◆ **SHORT EXERCISE 1**
Reproduce the stretch of the trial procedure description from "Trials began with" through "screen for 1 s.".
◆ **SHORT EXERCISE 2**
Extend the trial procedure description with the passage that would follow its final sentence.

◆ **EXTRACT**
------------------------------------------------------------

Trials began with a title describing the topic of the upcoming discourse segment. Subsequently, the video (or freeze frame) was presented at a rate of 30 ms per frame in the center of a computer monitor. After the video, there was a 50-ms pause, then the picture probe appeared in the center of the screen for 500 ms, followed by a blank screen. Between 1.1 and 6.8 s (Mdn = 3.1) elapsed from the onset of the speaker’s gestures to the onset of the picture probe. After the participant’s response was registered, the next trial was initiated, beginning with a blank screen for 1 s.
Participants were informed that they would be watching a series of short videos in which a man describes various things. They were instructed to read each title silently to themselves and then to watch and listen to each video (or simply to listen when the video was a freeze frame) while holding their index fingers on the “A” and “L” keys. When the picture probe appeared, they were to press the “A” or “L,” depending on whether the picture was related or unrelated to what preceded. Response keys were counterbalanced across participants.

------------------------------------------------------------

◆ **DATASET ENTRIES**
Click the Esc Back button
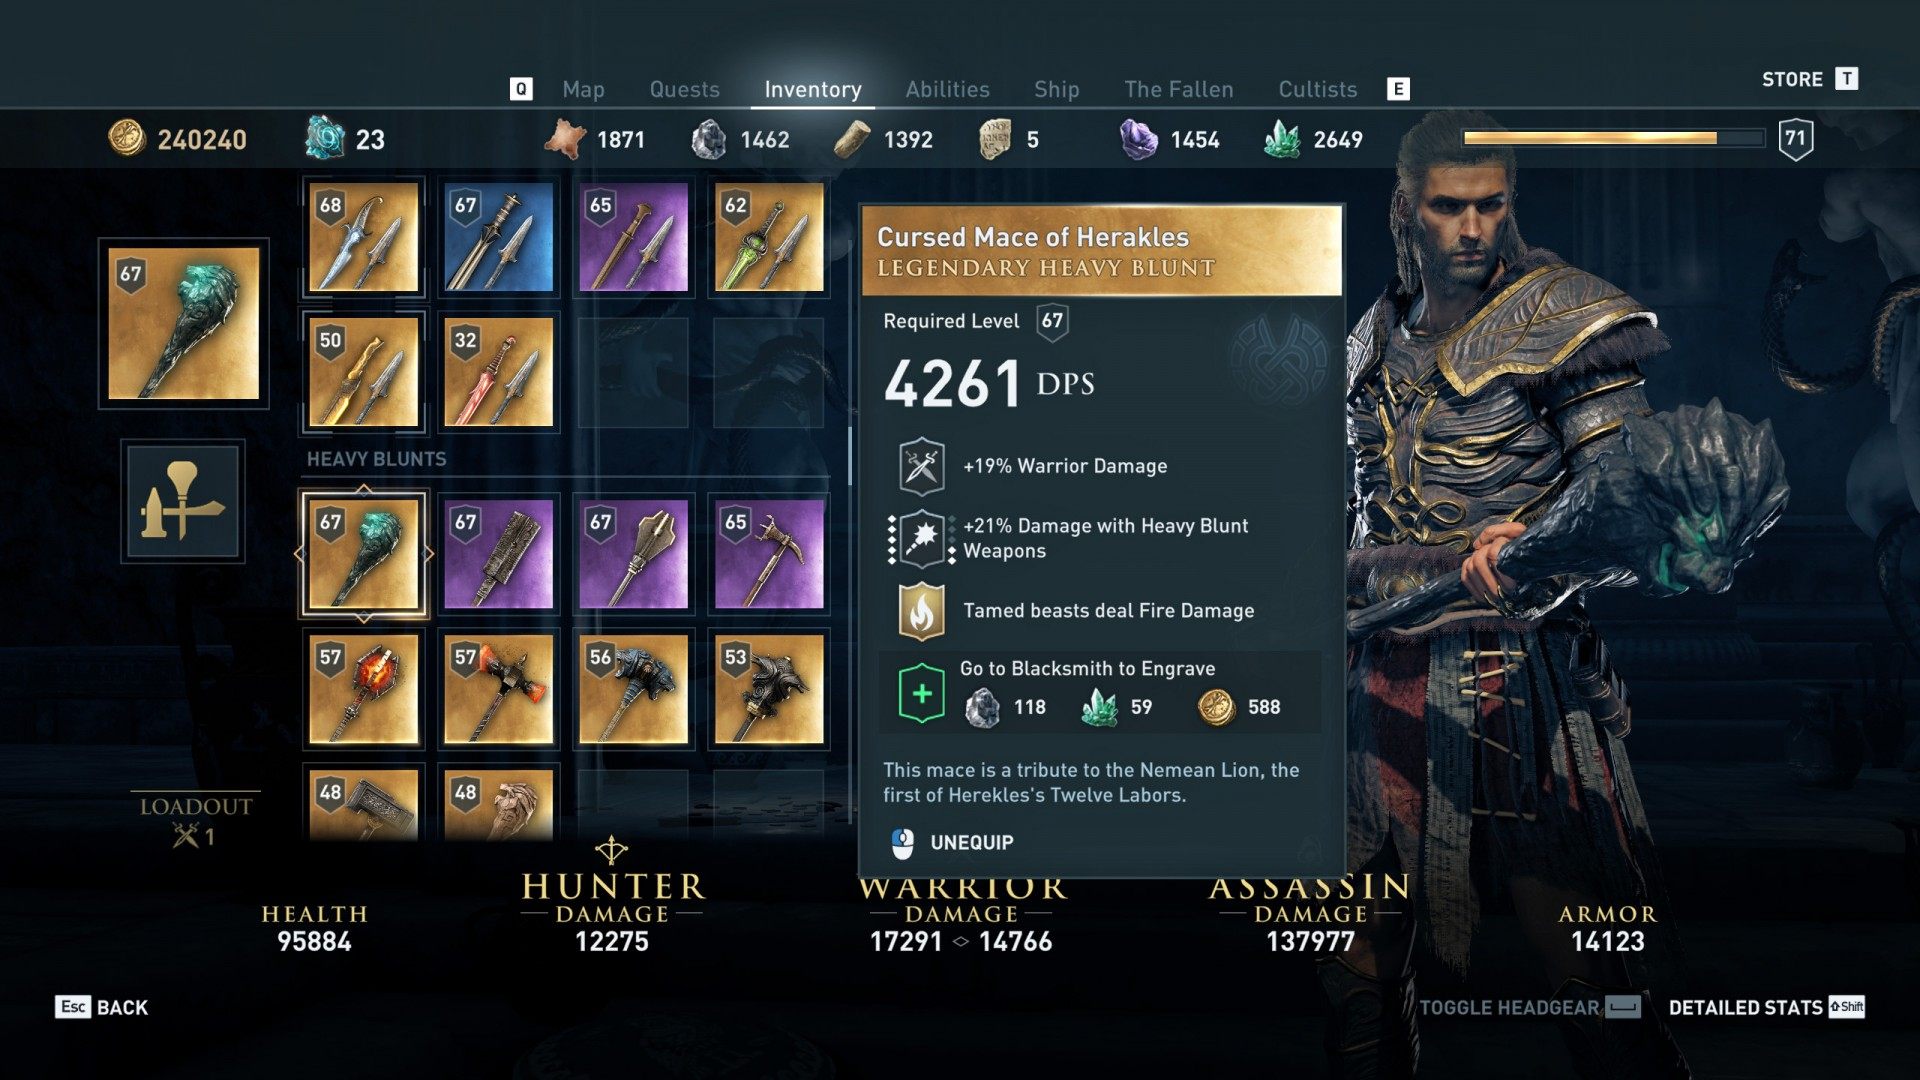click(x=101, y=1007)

------------------------------------------------------------

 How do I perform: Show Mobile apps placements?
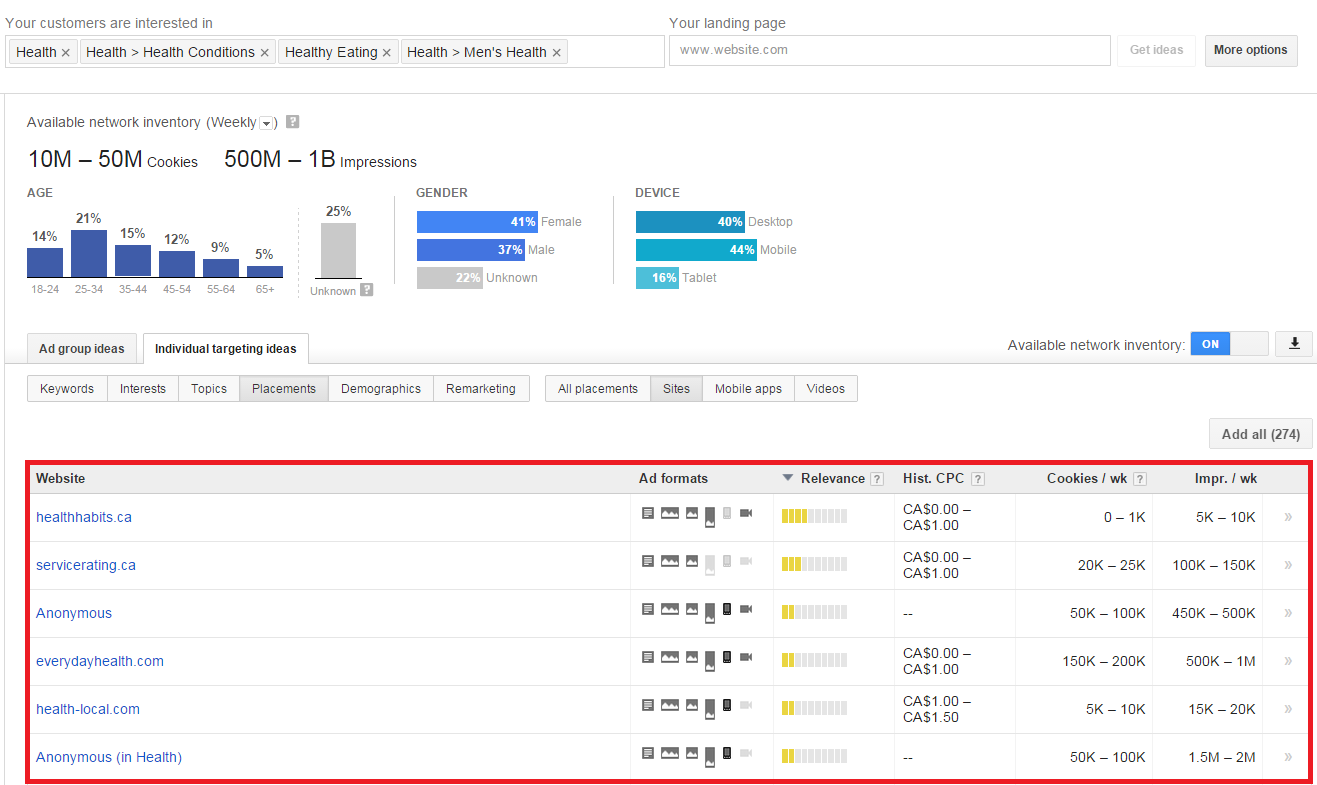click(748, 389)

------------------------------------------------------------

◆ **WRITTEN ANSWER 1**
Trials began with a title describing the topic of the upcoming discourse segment. Subsequently, the video (or freeze frame) was presented at a rate of 30 ms per frame in the center of a computer monitor. After the video, there was a 50-ms pause, then the picture probe appeared in the center of the screen for 500 ms, followed by a blank screen. Between 1.1 and 6.8 s (Mdn = 3.1) elapsed from the onset of the speaker’s gestures to the onset of the picture probe. After the participant’s response was registered, the next trial was initiated, beginning with a blank screen for 1 s.

◆ **WRITTEN ANSWER 2**
Analysis
Response latencies were computed from picture-probe onset to the time of key press. Correct responses to related probes were analyzed if they occurred within 2.5 standard deviations of the participant’s mean response time (i.e., picture-classification time) for each condition. Approximately 4% of trials were trimmed. Picture-classification times, aligned both by subjects and items, and the percentage of accurate responses to related probes were entered into one-way repeated measures analyses of variance (ANOVAs) with three levels of prime type—congruent, incongruent, and neutral. We also examined two effects of picture-classification time. The first, the facilitation effect, was derived by subtracting mean picture-classification time on congruent trials from mean picture-classification time on neutral trials. Second, the inhibition effect was derived by subtracting mean picture-classification time for neutral trials from mean picture-classification time for incongruent trials. To evaluate the degree of facilitation versus inhibition of discourse comprehension attributable to iconic gestures, we conducted planned t tests comparing neutral with congruent and neutral with incongruent trials.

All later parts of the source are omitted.